A 21st Century Epidemic
By William Kueser
Finding yourself constantly distracted at work and unable to complete tasks? Can just one email derail your to-do list for the entire day? You are not alone. Psychiatrist Ned Hallowell, one of the nation's foremost authorities on attention deficit disorder (ADD) and author of CrazyBusy, says symptoms closely resembling Adult ADD run rampant in corporate America.
In a 2007 Men's Health article, Dr. Hallowell visited the overstressed and overwhelmed editorial staff at the popular magazine. There he found features editor Adam Campbell, whose email inbox was so overloaded he was forced to delete messages just to send new ones. Executive editor Bill Phillips' constant need to check email felt like an Information Age nicotine addiction.
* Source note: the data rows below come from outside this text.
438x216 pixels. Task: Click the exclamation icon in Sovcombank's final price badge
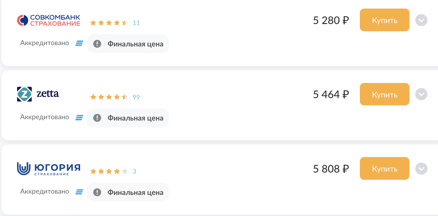point(97,44)
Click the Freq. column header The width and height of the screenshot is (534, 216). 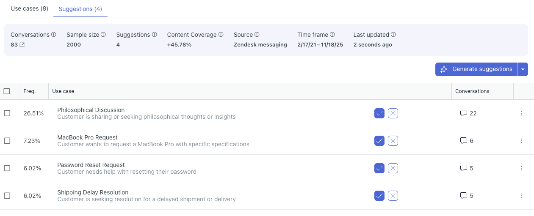pos(30,91)
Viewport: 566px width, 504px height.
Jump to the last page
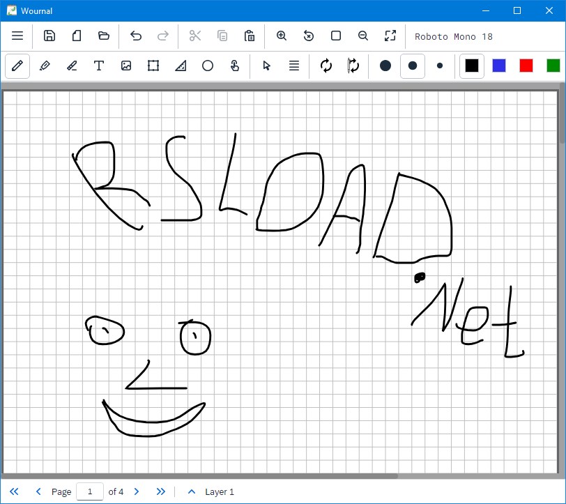pyautogui.click(x=160, y=491)
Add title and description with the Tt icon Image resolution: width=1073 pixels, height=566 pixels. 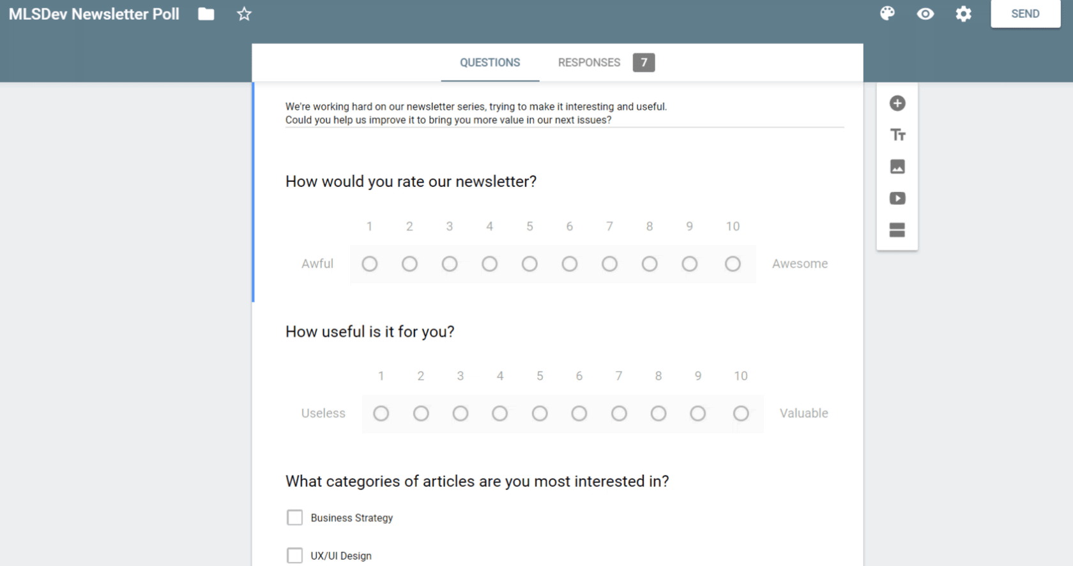pyautogui.click(x=897, y=135)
Technology, Multitasking and the Brain
Technologies like email, the Internet and Blackberries were intended to make us more productive. But they may be having the opposite effect. To use email as an example, a study conducted at Microsoft showed it took people an average of 15 minutes to resume work after being interrupted by an email and 10 more minutes to reach their earlier concentration level. What's even worse, more than a quarter of the subjects took two hours to get back on task.
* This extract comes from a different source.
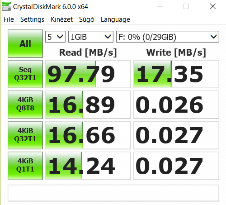The height and width of the screenshot is (205, 226).
Task: Open the Kinézet menu
Action: 61,19
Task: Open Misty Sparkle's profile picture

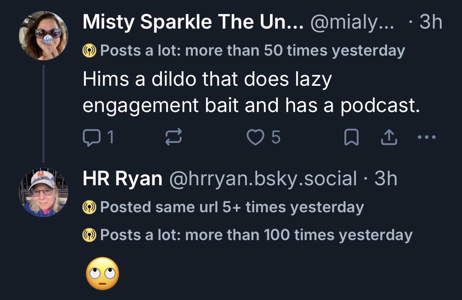Action: 43,36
The reason may be simple. In an era of technology and gadgets designed to enable multi-tasking, one critical piece of hardware stands in the way. The human brain. Many studies have shown that our brains simply aren't wired to handle two complex tasks at once without causing mistakes or slowdowns. Scientists at Vanderbilt used MRIs to demonstrate this all-too-human condition.
Managing Adult ADD Symptoms
But when emails keep piling up and with information overload coming from every direction, what is an already overtaxed human brain to do? Dr. Hallowell says we can take steps at work and at home to regain control of our lives—or at least our ability to concentrate.
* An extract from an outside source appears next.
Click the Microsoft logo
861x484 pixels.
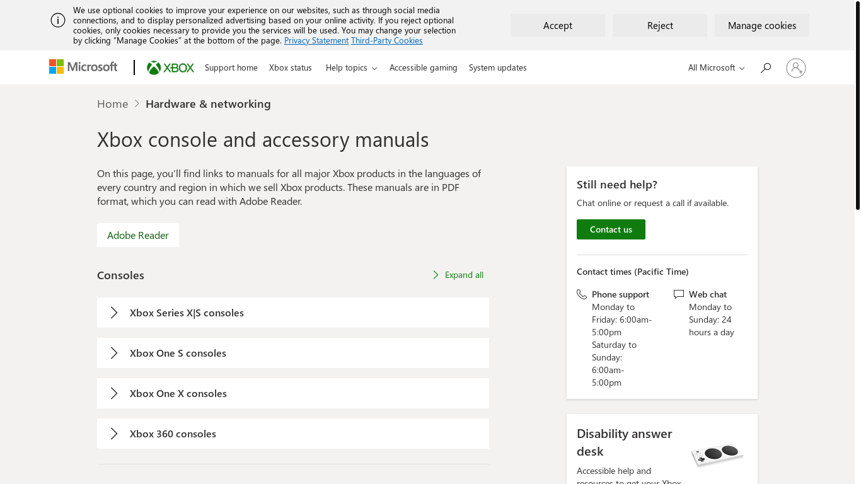[83, 67]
- Protect your "morning burst." Dr. Hallowell says most of us have a period of energy and focus in the early day, and we should ruthlessly protect it. Try working for 60 or 90 minutes before checking email or going online.
- Monitor your time online. Use a tool like pageaddict.com or an old-fashioned stopwatch to see how much time you surf the Web. Dr. Hallowell bets when you see just how much time you spend, you'll cut back.
- Disable your distractions. If you feel compelled to instantly respond to emails or pressure to check emails at all hours, talk to those people you think need your immediate attention. You may find they don't expect an instant response, especially after hours, and that you can check email less frequently.
- Empty your inbox. Schedule a few times during the day to check email. When you do, act on messages by responding, deleting, forwarding or filing—just don't leave them sit in your inbox. Save a few minutes at the end of the day to perform clean up.
- Fight stress. You focus best from a state of calmness. Try sipping tea rather than coffee. Studies show it lowers stress hormones. Deep breathing, meditation and quality sleep all contribute to better concentration and focus.